**Problem**
Copy out each of the following lines word for word, leaving nothing out and changing nothing.

(Lines for locating text and elements)
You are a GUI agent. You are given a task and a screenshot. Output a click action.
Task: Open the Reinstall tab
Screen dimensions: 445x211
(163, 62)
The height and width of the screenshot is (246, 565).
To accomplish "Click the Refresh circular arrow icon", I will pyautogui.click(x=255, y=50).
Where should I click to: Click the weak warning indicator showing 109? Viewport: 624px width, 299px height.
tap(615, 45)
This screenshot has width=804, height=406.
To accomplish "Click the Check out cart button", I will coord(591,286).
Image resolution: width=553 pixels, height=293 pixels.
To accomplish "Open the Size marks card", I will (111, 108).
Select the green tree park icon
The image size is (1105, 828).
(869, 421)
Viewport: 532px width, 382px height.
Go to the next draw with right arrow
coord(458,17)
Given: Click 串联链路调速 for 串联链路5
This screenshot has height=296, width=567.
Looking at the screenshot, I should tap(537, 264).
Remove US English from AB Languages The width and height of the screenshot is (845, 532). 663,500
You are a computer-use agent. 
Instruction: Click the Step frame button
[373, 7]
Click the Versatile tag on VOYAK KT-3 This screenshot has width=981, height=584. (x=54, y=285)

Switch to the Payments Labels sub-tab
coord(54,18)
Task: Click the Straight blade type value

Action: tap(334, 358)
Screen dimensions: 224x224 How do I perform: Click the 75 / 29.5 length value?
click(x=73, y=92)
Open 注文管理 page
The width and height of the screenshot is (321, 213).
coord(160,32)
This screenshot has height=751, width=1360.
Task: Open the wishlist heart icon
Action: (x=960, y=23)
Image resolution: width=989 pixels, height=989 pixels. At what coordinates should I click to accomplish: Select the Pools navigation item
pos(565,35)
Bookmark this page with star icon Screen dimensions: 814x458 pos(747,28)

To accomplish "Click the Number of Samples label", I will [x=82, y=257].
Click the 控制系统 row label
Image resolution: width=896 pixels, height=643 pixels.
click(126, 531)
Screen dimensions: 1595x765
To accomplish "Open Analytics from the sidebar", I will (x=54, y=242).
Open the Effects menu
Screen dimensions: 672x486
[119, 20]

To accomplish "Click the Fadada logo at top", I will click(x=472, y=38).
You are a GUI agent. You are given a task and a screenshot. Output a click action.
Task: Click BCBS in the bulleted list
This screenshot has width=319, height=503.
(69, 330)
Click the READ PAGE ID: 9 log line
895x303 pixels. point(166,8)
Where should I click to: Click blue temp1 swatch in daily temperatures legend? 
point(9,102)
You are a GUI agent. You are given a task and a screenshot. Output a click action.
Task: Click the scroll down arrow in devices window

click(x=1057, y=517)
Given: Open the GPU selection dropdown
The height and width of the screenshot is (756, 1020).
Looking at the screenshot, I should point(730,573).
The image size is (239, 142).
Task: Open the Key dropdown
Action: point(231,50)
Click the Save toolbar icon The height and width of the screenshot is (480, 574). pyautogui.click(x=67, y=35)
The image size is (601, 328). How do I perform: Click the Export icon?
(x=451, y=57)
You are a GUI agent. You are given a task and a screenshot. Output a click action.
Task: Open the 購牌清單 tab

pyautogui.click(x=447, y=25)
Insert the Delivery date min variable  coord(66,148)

**Full output**
You are a GUI agent. You are given a task and a screenshot. Output a click action.
Task: Open the Reinstall tab
Screen dimensions: 445x211
(163, 62)
The height and width of the screenshot is (246, 565).
To accomplish "Click the Refresh circular arrow icon", I will pyautogui.click(x=255, y=50).
Where should I click to: Click the weak warning indicator showing 109? Viewport: 624px width, 299px height.
tap(615, 45)
This screenshot has width=804, height=406.
To accomplish "Click the Check out cart button", I will coord(591,286).
Image resolution: width=553 pixels, height=293 pixels.
To accomplish "Open the Size marks card", I will (111, 108).
Select the green tree park icon
The image size is (1105, 828).
(869, 421)
Viewport: 532px width, 382px height.
Go to the next draw with right arrow
coord(458,17)
Given: Click 串联链路调速 for 串联链路5
This screenshot has height=296, width=567.
Looking at the screenshot, I should tap(537, 264).
Remove US English from AB Languages The width and height of the screenshot is (845, 532). 663,500
You are a computer-use agent. 
Instruction: Click the Step frame button
[373, 7]
Click the Versatile tag on VOYAK KT-3 This screenshot has width=981, height=584. (x=54, y=285)

Switch to the Payments Labels sub-tab
coord(54,18)
Task: Click the Straight blade type value

Action: tap(334, 358)
Screen dimensions: 224x224 How do I perform: Click the 75 / 29.5 length value?
click(x=73, y=92)
Open 注文管理 page
The width and height of the screenshot is (321, 213).
coord(160,32)
This screenshot has height=751, width=1360.
Task: Open the wishlist heart icon
Action: (x=960, y=23)
Image resolution: width=989 pixels, height=989 pixels. At what coordinates should I click to accomplish: Select the Pools navigation item
pos(565,35)
Bookmark this page with star icon Screen dimensions: 814x458 pos(747,28)

To accomplish "Click the Number of Samples label", I will [x=82, y=257].
Click the 控制系统 row label
Image resolution: width=896 pixels, height=643 pixels.
click(126, 531)
Screen dimensions: 1595x765
To accomplish "Open Analytics from the sidebar", I will (x=54, y=242).
Open the Effects menu
Screen dimensions: 672x486
[119, 20]

To accomplish "Click the Fadada logo at top", I will click(x=472, y=38).
You are a GUI agent. You are given a task and a screenshot. Output a click action.
Task: Click BCBS in the bulleted list
This screenshot has width=319, height=503.
(69, 330)
Click the READ PAGE ID: 9 log line
895x303 pixels. point(166,8)
Where should I click to: Click blue temp1 swatch in daily temperatures legend? 
point(9,102)
You are a GUI agent. You are given a task and a screenshot. Output a click action.
Task: Click the scroll down arrow in devices window

click(x=1057, y=517)
Given: Open the GPU selection dropdown
The height and width of the screenshot is (756, 1020).
Looking at the screenshot, I should point(730,573).
The image size is (239, 142).
Task: Open the Key dropdown
Action: point(231,50)
Click the Save toolbar icon The height and width of the screenshot is (480, 574). pyautogui.click(x=67, y=35)
The image size is (601, 328). How do I perform: Click the Export icon?
(x=451, y=57)
You are a GUI agent. You are given a task and a screenshot. Output a click action.
Task: Open the 購牌清單 tab

pyautogui.click(x=447, y=25)
Insert the Delivery date min variable  coord(66,148)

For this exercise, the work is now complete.